The major strength of our study is the large numbers and multiple centers allowing investigation of rare serious morbidity and mortality. However, our study is limited by the retrospective nature of the data. The decision-making for women who were allowed to have longer second-stage durations likely was complex and may have included a number of factors such as progression, maternal and neonatal status, clinician experience, and the clinician–patient relationship. It is unclear how the interplay of these factors could have influenced the success of vaginal delivery and rate of adverse outcomes. In addition, we did not have information on active compared with delayed pushing. The generalizability of our findings might be slightly less given the increasing obesity in the United States since the original data collection. Data on long-term maternal morbidity including incontinence and child neurologic outcomes are also lacking.
Data to assist in decision-making for extending the second stage of labor beyond the historical definitions of second-stage duration are limited.

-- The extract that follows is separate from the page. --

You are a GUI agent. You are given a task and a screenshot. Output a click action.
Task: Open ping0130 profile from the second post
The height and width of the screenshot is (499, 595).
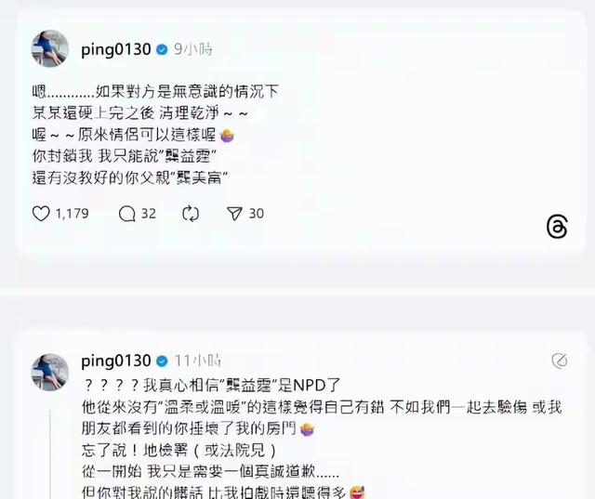pos(115,361)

Additional factors such as progress in descent, station achieved, position of the head, estimated fetal weight, maternal fatigue, the presence of chorioamnionitis or meconium, and fetal heart tracing are important to take into account when deciding on the length of the second stage of labor for any individual patient. Although we cannot make a recommendation for the optimal second-stage duration, our findings will assist clinicians and patients in the decision for weighing the likelihood of spontaneous vaginal delivery with the risk of serious maternal and neonatal morbidity or mortality when considering continuing the duration of the second stage of labor.